#### TASK REQUIREMENTS
Whenever the string "section" turns up in a line below, that line should be copied.

Stored records:

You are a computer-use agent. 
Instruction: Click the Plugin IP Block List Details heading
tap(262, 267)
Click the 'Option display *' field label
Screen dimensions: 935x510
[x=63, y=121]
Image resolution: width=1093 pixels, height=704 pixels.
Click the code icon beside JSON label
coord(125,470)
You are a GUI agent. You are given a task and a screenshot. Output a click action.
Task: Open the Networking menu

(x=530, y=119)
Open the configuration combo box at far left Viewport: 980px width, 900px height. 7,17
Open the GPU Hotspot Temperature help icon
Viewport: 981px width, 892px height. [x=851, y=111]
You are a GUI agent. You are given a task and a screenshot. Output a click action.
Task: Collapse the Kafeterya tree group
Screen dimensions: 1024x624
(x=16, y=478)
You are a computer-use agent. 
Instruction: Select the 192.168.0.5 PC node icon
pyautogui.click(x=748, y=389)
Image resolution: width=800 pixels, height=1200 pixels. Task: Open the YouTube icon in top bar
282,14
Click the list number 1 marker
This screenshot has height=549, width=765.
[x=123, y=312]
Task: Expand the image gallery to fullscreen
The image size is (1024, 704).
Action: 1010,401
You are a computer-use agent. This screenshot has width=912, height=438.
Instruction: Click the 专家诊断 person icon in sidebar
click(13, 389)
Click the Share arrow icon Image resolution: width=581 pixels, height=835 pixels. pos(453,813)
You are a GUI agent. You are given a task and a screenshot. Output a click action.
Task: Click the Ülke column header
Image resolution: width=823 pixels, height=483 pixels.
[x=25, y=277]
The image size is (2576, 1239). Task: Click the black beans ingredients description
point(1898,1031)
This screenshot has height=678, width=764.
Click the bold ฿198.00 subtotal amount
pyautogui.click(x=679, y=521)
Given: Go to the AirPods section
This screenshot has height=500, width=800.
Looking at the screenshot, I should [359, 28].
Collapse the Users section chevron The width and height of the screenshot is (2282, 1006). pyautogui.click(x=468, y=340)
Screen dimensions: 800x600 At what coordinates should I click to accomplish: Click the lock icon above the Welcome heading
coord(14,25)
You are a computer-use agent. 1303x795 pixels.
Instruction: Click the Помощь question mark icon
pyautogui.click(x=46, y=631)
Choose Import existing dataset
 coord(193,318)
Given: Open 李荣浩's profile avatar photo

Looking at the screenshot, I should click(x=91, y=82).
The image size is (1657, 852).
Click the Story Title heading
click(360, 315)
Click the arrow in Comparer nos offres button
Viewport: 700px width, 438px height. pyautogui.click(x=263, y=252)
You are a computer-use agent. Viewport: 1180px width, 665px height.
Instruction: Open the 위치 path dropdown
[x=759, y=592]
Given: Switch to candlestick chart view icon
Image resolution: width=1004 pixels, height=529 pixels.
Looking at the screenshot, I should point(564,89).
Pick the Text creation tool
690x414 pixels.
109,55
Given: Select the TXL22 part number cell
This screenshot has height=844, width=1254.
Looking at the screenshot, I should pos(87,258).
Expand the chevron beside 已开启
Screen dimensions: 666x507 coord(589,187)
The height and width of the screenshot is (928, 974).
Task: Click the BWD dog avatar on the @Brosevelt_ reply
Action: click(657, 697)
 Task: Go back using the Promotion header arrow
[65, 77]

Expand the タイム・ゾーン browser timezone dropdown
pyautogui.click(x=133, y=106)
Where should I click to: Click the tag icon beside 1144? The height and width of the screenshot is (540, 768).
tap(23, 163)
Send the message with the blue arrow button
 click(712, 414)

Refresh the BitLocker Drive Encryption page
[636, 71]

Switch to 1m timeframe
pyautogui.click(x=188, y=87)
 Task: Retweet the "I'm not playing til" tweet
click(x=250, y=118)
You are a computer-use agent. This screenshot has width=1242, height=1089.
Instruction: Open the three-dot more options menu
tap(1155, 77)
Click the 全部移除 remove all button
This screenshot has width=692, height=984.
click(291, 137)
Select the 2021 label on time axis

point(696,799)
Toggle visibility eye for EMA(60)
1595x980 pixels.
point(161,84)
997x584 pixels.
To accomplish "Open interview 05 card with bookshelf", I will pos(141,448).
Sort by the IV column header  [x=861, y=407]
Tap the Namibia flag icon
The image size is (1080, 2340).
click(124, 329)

#### FINAL ANSWER
Given: Go to the AirPods section
Collapse the Users section chevron The width and height of the screenshot is (2282, 1006). pyautogui.click(x=468, y=340)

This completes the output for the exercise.